I had taken my position at one side of the roughly-constructed scaffold. I am the hatless figure to the right of the picture, which shows something white in my breast pocket. This was not a handkerchief, but the envelope which had contained the death-warrant. The document itself was in my left hand at the moment when the photograph was taken. It was the injury to the sheriff that thrust me into prominence, and the full import of what followed did not draw upon me until too late.

“The sheriff being temporarily incapacitated; the warrant was passed up to his deputy. This man could not read… or pretended he couldn’t… and as I stood next to him, he pushed it into my hand with the request that I would perform that part of the ceremony. I took the document and was reading it aloud, almost before I realized what I was doing.

“After the reading of the warrant, the preacher (who is seen standing to my left) said a prayer. Meanwhile the prisoner remained seated, with the death cap partially rolled down over his head. A moment later Hatfield stood up, and as an officer began to adjust the noose, he once more gazed searchingly toward the Virginia mountains. Moments later the execution was over”.

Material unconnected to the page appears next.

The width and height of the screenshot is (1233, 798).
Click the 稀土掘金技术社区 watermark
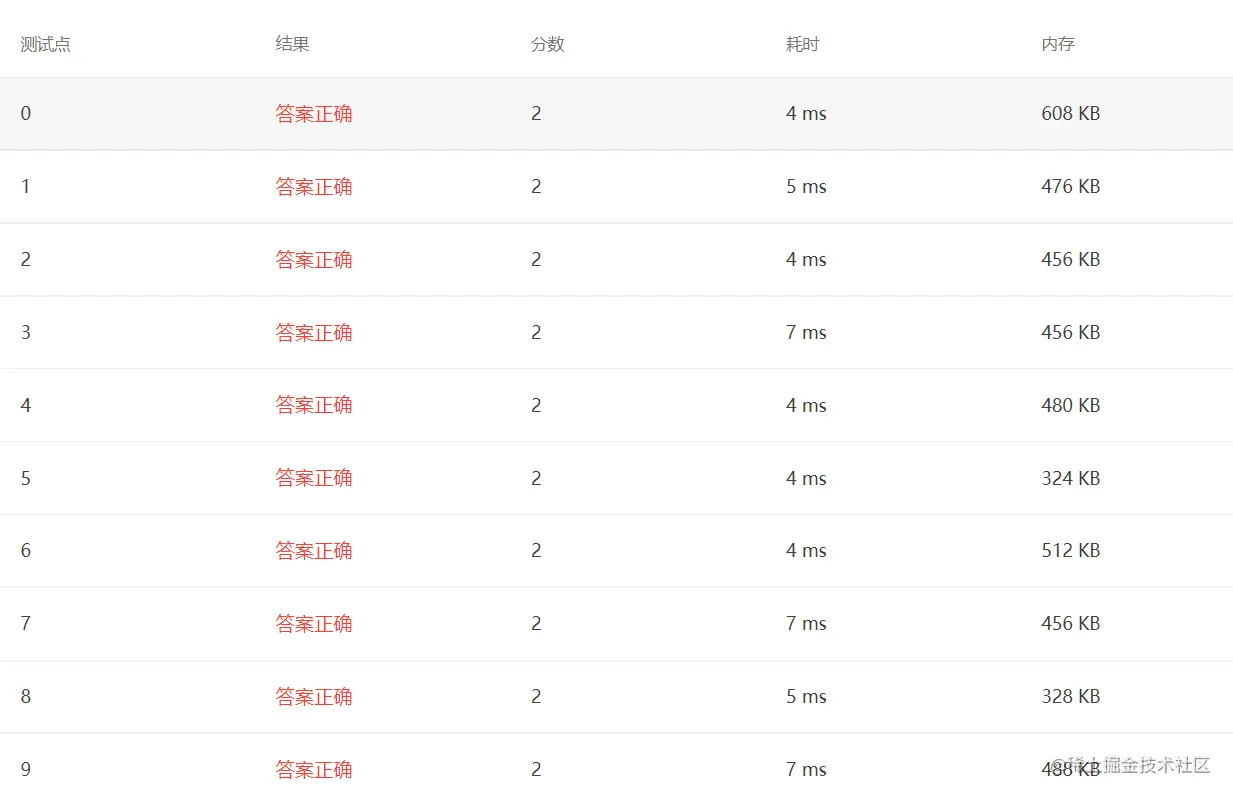point(1131,766)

“When we started the return some of my Pikeville friends remarked that the sheriff has served me a shabby trick by putting me forward to read the death warrant.

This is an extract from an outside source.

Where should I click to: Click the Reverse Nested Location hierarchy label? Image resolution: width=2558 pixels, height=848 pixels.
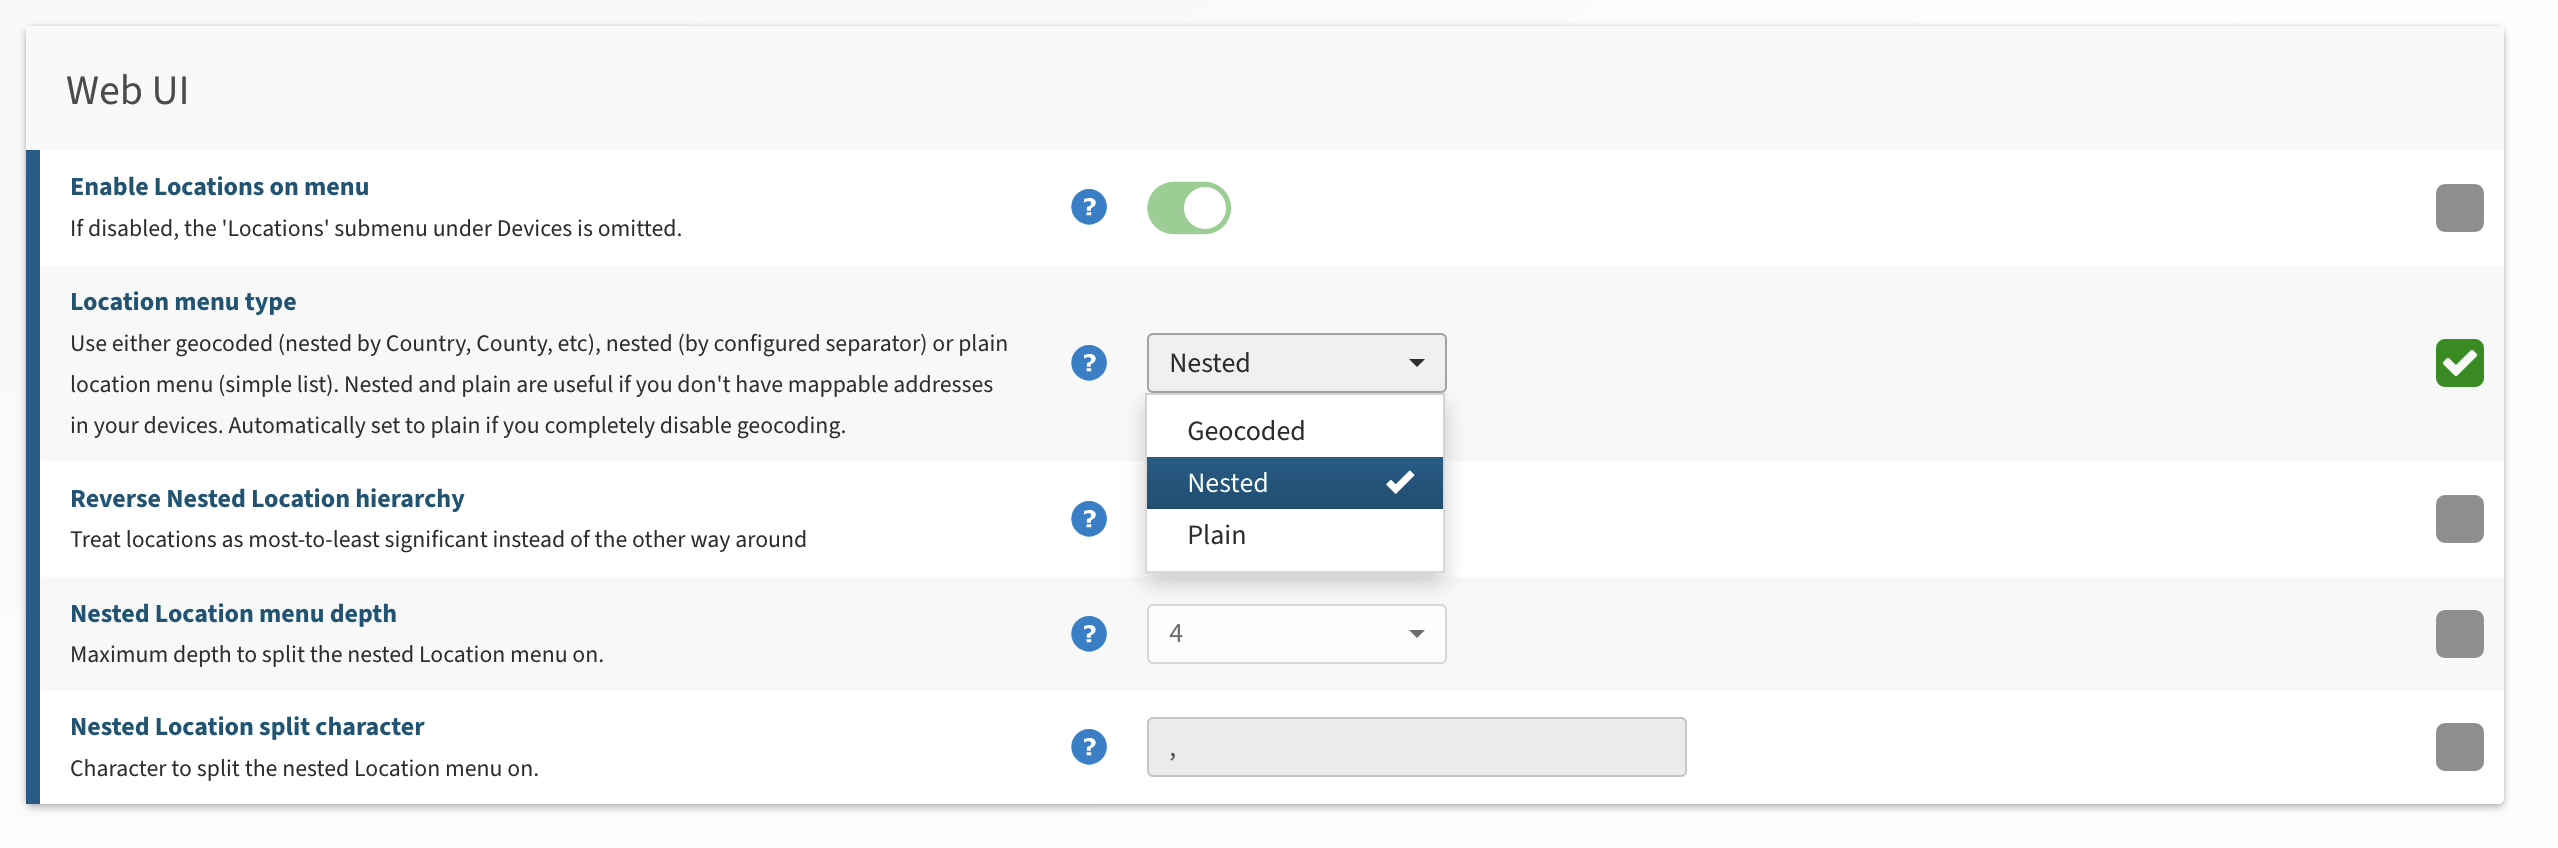click(267, 498)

“Why?” I asked, in surprise.

“Don’t you see?” answered one man “The Hatfields will never rest content until all the men who took part in this hanging have been killed. As the reader of that document, you will be reckoned as guilty as the rest! You ought to have known the clan code better than to have accepted that duty, which was none of your business anyway.” There upon I began to feel rather sorry I had consented to oblige.”

“Later in the day the camera-man brought me the picture I had engaged him to take…the photograph here reproduced. It was a print of the old celluloid type – long since obsolete in the photographic work. The fact that it was wet and had to be pressed between heavy blotting-paper, was a factor that afterwards saved my life. I had put several folds of paper around the picture and then stowed it carefully away in the inside breast pocket on the, left-hand side of my coat.”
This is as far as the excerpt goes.